Que s'est-il passé dans les années 1970 pour que les secteurs public et privé se soient endettés ? La difficulté de l'approvisionnement en énergie constitue le seul facteur exogène qui apparaît à cette époque. En 1970, les États-Unis ont atteint le point culminant de leurs réserves pétrolières (le peak oil). À partir de cette date, la productivité des puits de pétrole découverts dans les années 1930, qui avaient assuré la prospérité américaine au cours des trente glorieuses, s'est mise à décliner à cause de problèmes géologiques bien connus. La productivité des puits exploités selon les techniques conventionnelles d'extraction a décliné d'année en année à partir de 2000 pour la Mer du Nord, et en 2005 pour l'ensemble de la planète. L'Agence internationale de l'énergie (AIE) a reconnu ce fait en 2010 même si des débats subsistent sur la réalité du peak oil si l'on prend en compte les techniques non conventionnelles d'extraction de pétrole.

À partir du deuxième choc pétrolier du début des années 1980, le monde industrialisé n'arrive plus – et n'arrivera plus – à retrouver son niveau de croissance de consommation d'énergie des trente glorieuses. Les investissements réalisés ne parvenant plus à produire suffisamment de richesses – puisque les deux tiers de la croissance du produit intérieur brut (PIB) s'expliquent par la croissance de la consommation d'énergie –, l'endettement, pour la puissance publique comme pour le secteur privé, devient nécessaire pour pallier la faiblesse du rendement des investissements.

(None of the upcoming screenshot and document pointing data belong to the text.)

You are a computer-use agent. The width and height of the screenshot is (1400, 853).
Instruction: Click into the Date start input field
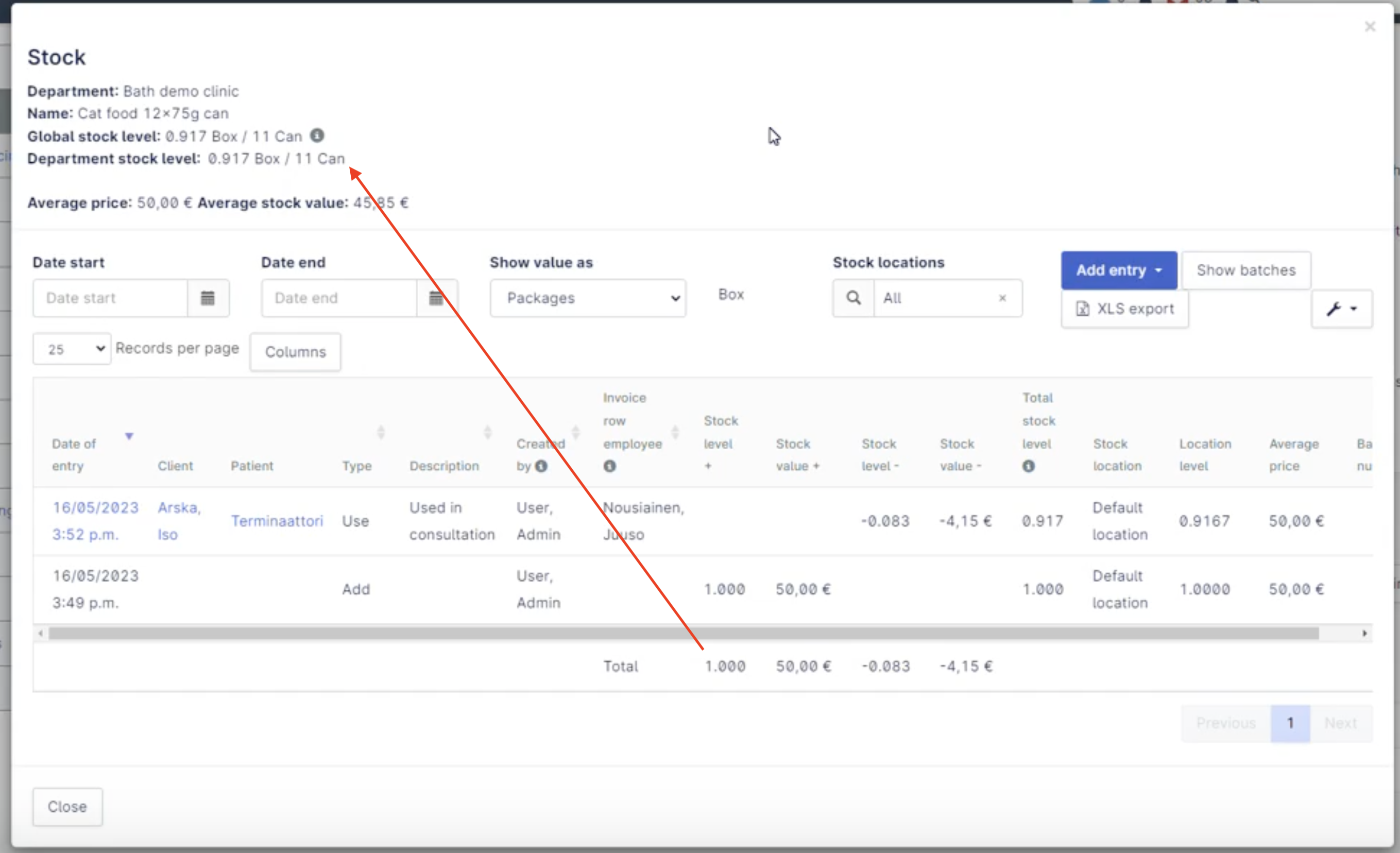110,298
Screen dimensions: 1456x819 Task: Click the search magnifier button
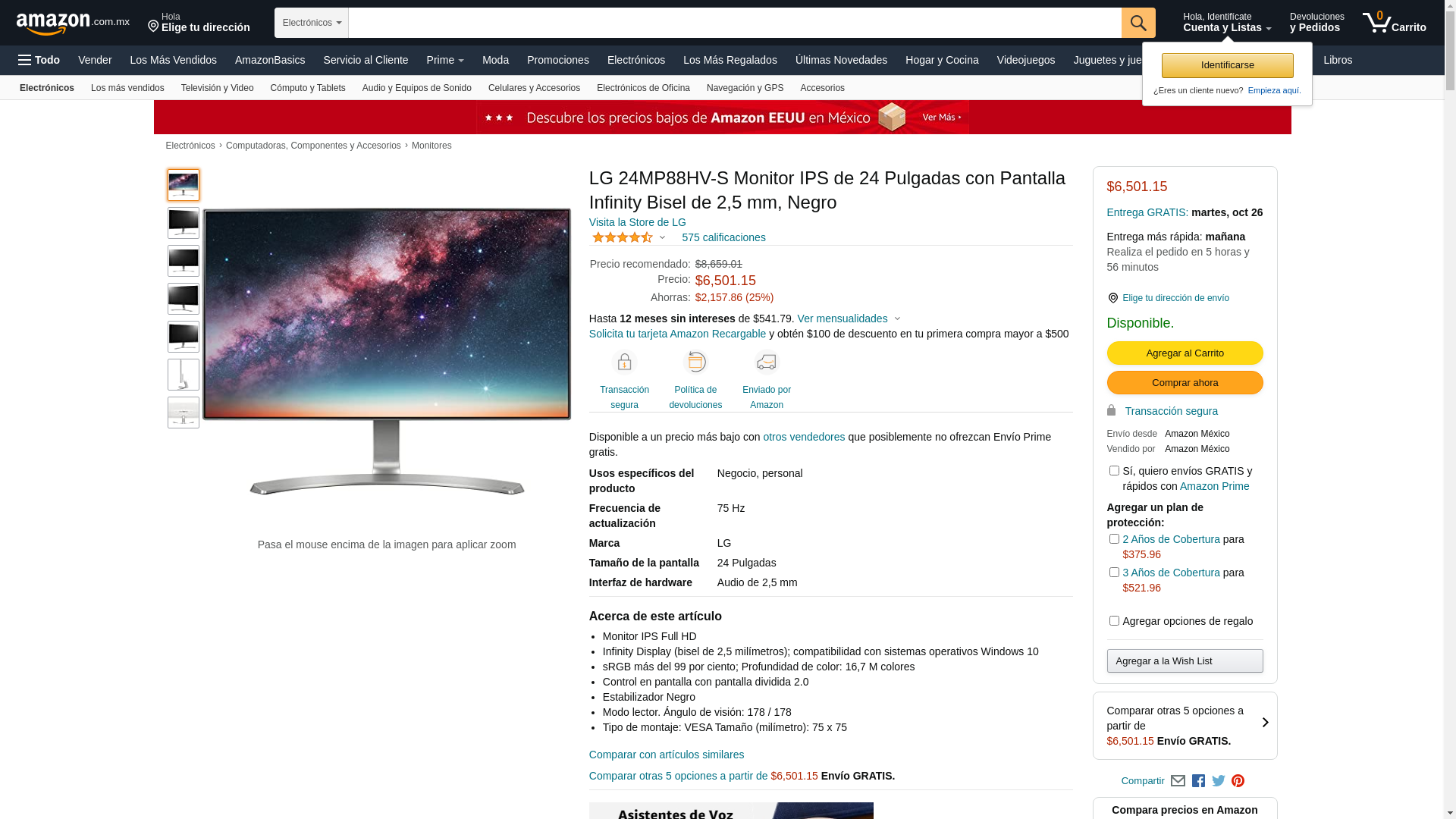pyautogui.click(x=1138, y=23)
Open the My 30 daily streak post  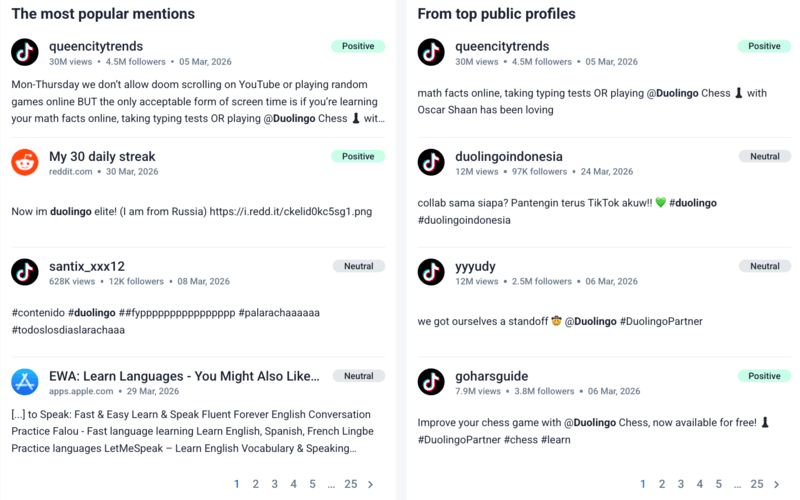pos(102,156)
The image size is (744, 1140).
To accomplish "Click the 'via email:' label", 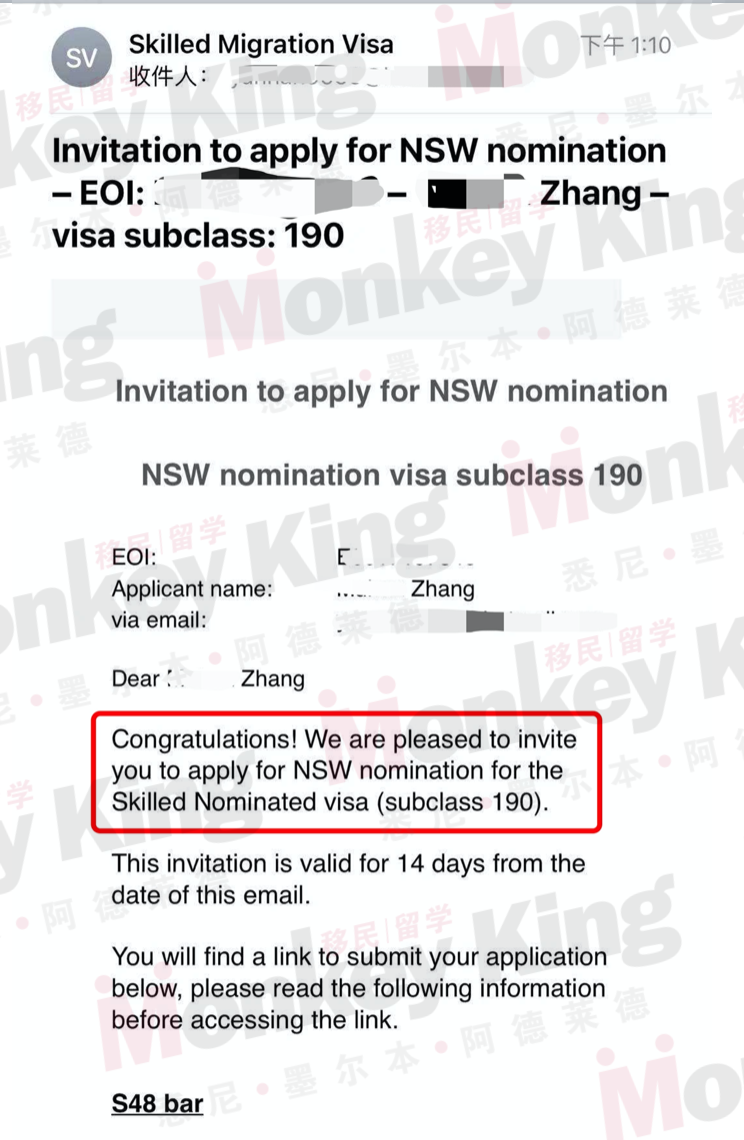I will click(x=159, y=620).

Le Japon possède un taux d'endettement bien supérieur au nôtre – 250 % du PIB – la dette des États-Unis représentant 125 % de leur PIB. La France se situe dans la moyenne des pays de la zone euro. Cette situation résulte plus probablement de problèmes planétaires profonds que de décisions de politique publique de tel ou tel gouvernement.

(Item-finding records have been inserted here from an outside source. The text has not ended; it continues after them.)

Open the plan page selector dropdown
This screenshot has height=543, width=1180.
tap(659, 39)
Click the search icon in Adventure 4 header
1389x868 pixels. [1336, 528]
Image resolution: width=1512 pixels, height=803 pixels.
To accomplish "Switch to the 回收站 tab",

La réponse politique essentielle à la question des endettements public et privé réside dans la transition énergétique, qui devra nous permettre de nous libérer du carcan des énergies fossiles, dont nous n'arrivons plus à accroître la production pour des raisons géologiques. La question de la transition énergétique semble a priori éloignée du traitement de la dette publique, mais elle en constitue en fait la condition. Le paradoxe tient au fait que pour mener la transition vers une économie décarbonée, il faut commencer par s'endetter davantage. Pourtant, telle est la direction dans laquelle nous devons avancer si nous voulons réduire le niveau d'endettement de la puissance publique et celui de la sphère privée, ce dernier s'avérant bien plus dangereux que le premier. Le problème principal de la zone euro réside dans la dette privée et non dans celle du secteur public.